Hi, in certain games (such as Dark Souls II), exclusive fullscreen forces a 60Hz refresh rate regardless of your monitor’s maximum refresh rate. Does changing the refresh rate your monitor is currently running at also change the G-Sync ceiling? Basically I’m wondering if I should cap my fps at 57 or not in these games (My monitor is 144Hz).

Thanks for all the great info!

AlianosFN
Member
AlianosFN

Hi, I have a question.

I play Fortnite competitively on a 165 Hz 1440p monitor with a GTX 1070 Ti using pretty much all the settings you recommended in this thread (gsync ON, vsync ON, game on fullscreen, fps limited in game files to 162, and finally low latency mode ON).

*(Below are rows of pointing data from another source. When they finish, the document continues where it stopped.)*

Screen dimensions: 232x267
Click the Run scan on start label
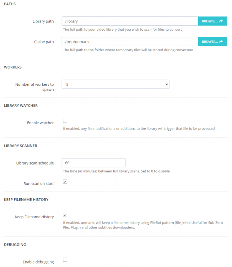39,184
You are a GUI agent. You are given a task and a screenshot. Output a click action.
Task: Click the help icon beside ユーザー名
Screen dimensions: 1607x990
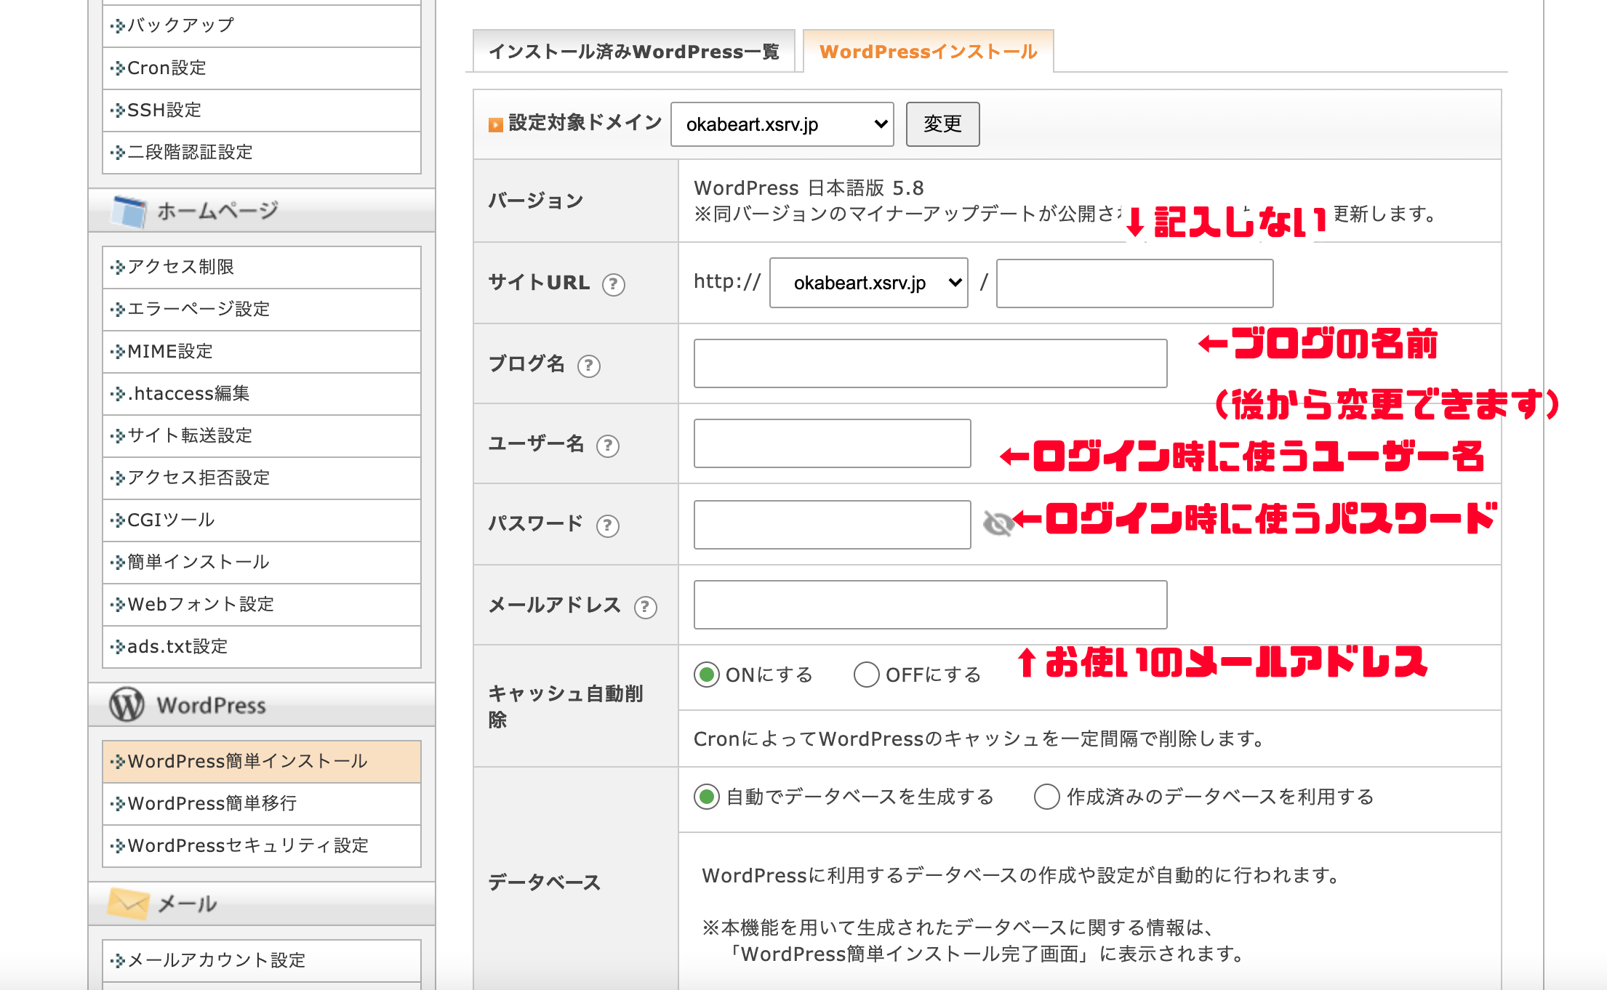pyautogui.click(x=607, y=446)
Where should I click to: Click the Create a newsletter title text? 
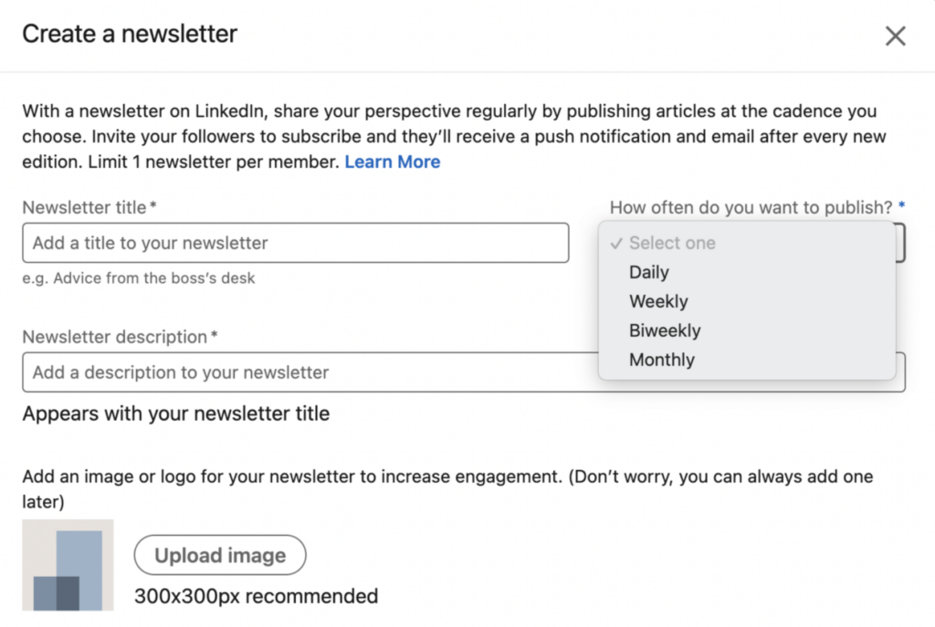[129, 34]
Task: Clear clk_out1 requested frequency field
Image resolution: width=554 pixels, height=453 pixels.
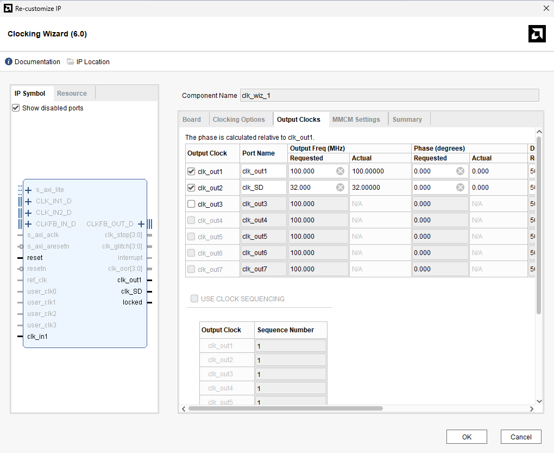Action: pyautogui.click(x=340, y=171)
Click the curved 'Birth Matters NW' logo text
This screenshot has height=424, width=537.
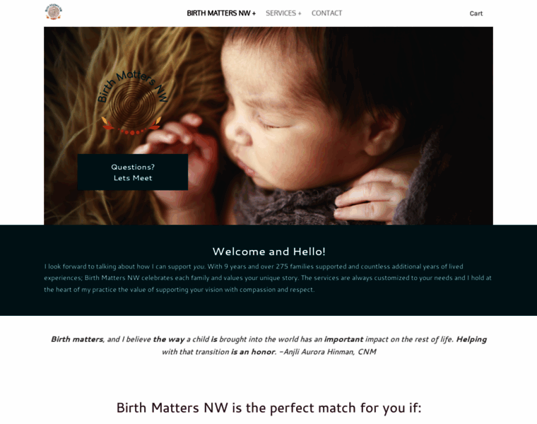click(132, 86)
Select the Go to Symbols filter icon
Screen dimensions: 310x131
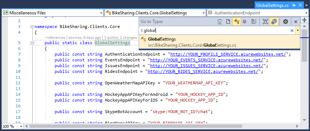(x=254, y=22)
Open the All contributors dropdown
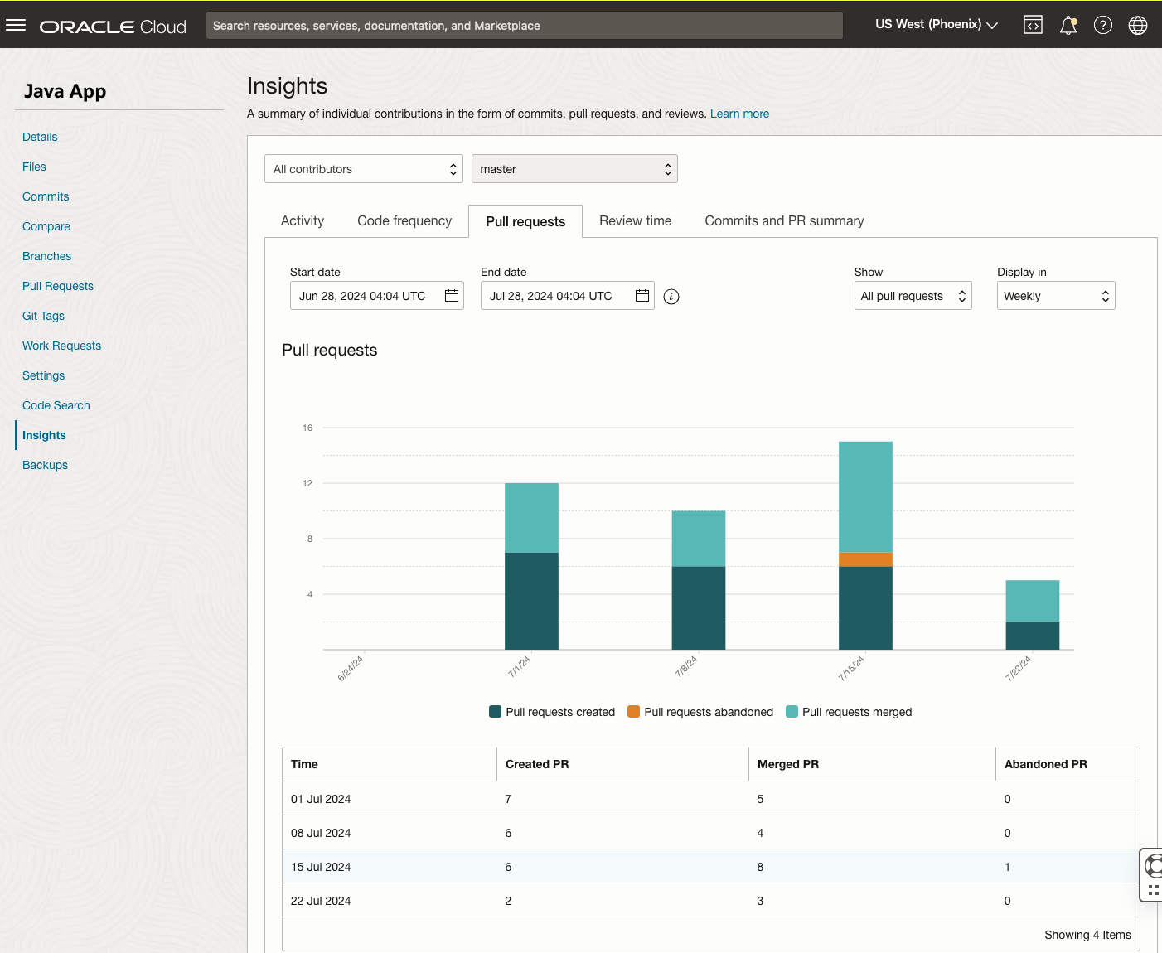The image size is (1162, 953). (x=363, y=168)
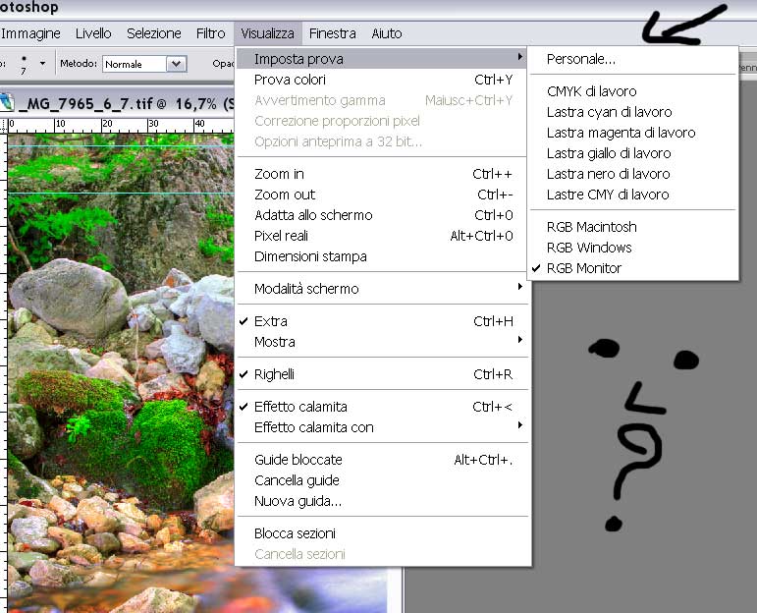Select Adatta allo schermo
The height and width of the screenshot is (613, 757).
[x=312, y=215]
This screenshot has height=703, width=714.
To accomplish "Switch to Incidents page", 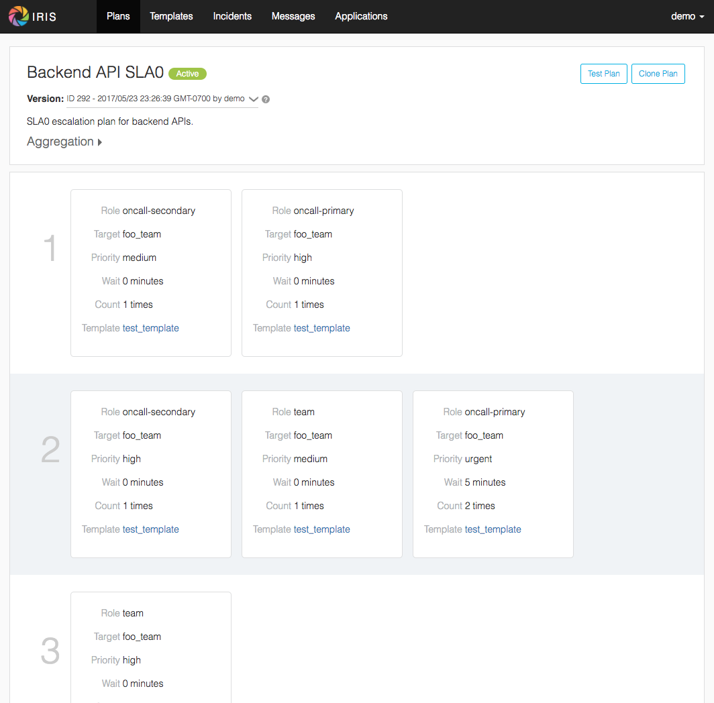I will pyautogui.click(x=232, y=16).
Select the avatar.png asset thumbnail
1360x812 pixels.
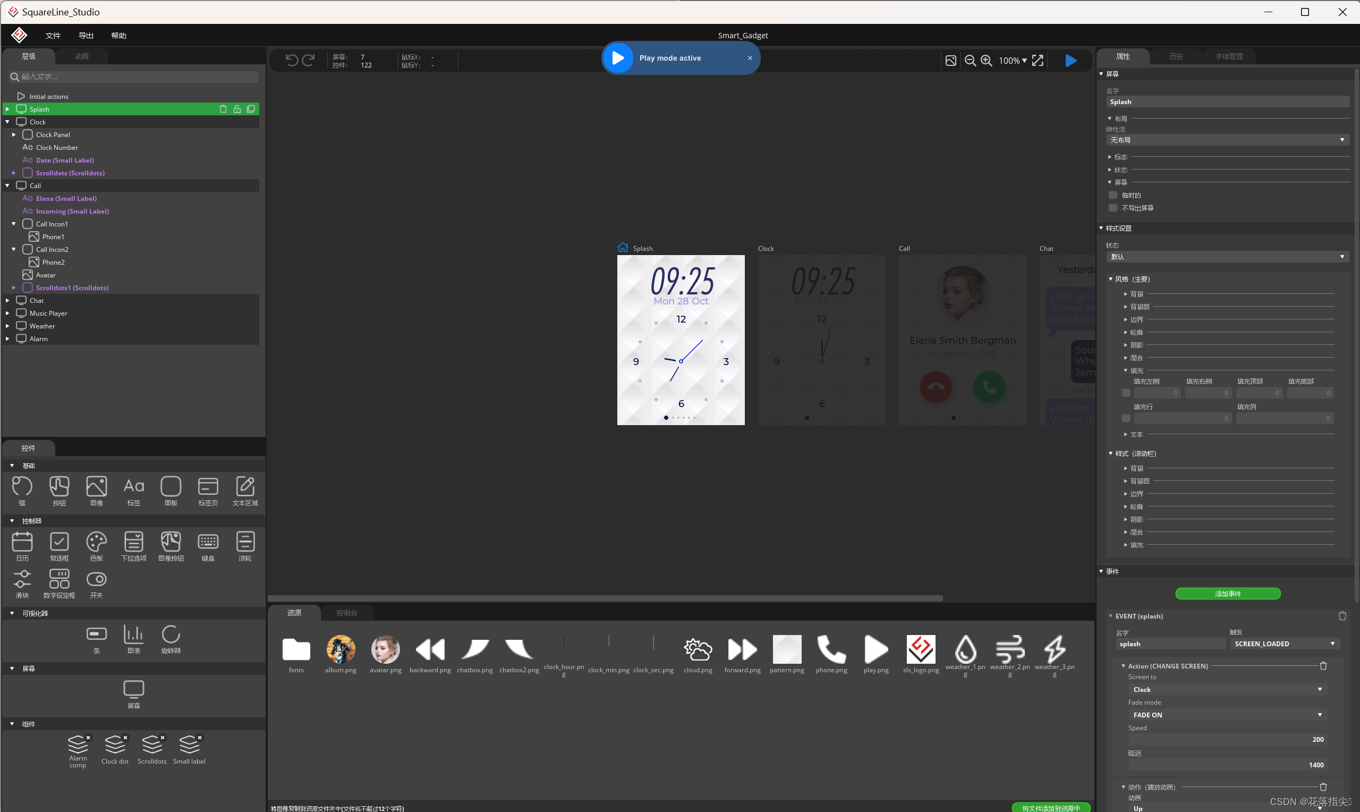385,649
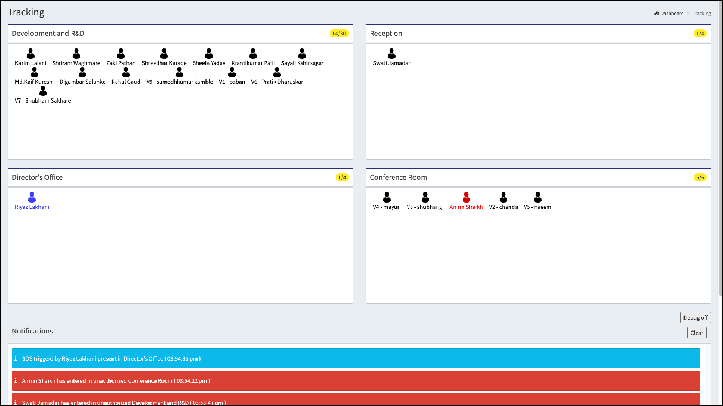Screen dimensions: 723x406
Task: Expand the Development and R&D room panel
Action: click(48, 33)
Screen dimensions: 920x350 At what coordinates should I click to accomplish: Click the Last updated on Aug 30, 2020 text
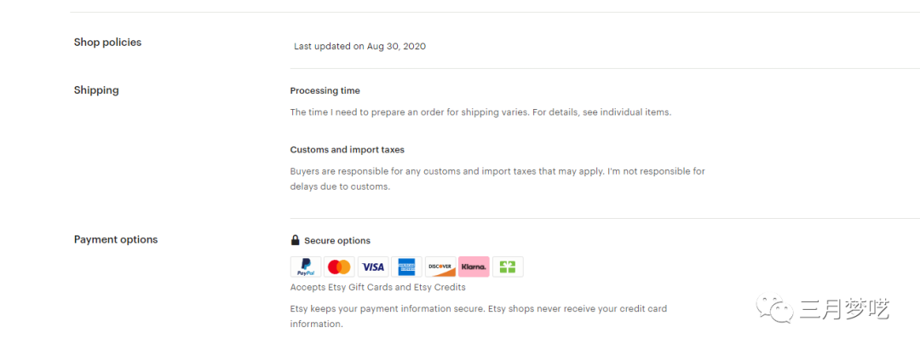coord(359,46)
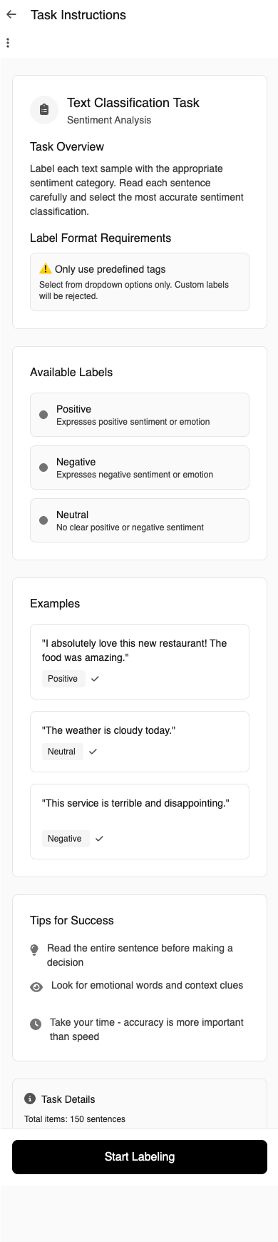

Now since the nvidia driver update from today got released the new nvidia Reflex Low Latency setting was added to the game. With the setting come 3 options: OFF, ON or ON + BOOST. A thing i noticed when i turned it to either ON or ON + BOOST was that instead of my fps cap being 162, my fps got capped at 158 (so 4 frames lower than the limit i set myself).

This raised a question;
Does turning the setting ON (or ON + BOOST) impact the way gsync works (also in combination with the other recommended settings in this thread)?
If so, what would you recommend me to do? Should i keep the nvidia reflex setting off? Or should i keep it on (since according to nvidia it reduces system delay) and change my fps cap to make up for the 4 frames i lost?

Ultimately i think my question is; how does the nvidia reflex low latency setting fit in the picture with gsync and the recommended settings in this thread?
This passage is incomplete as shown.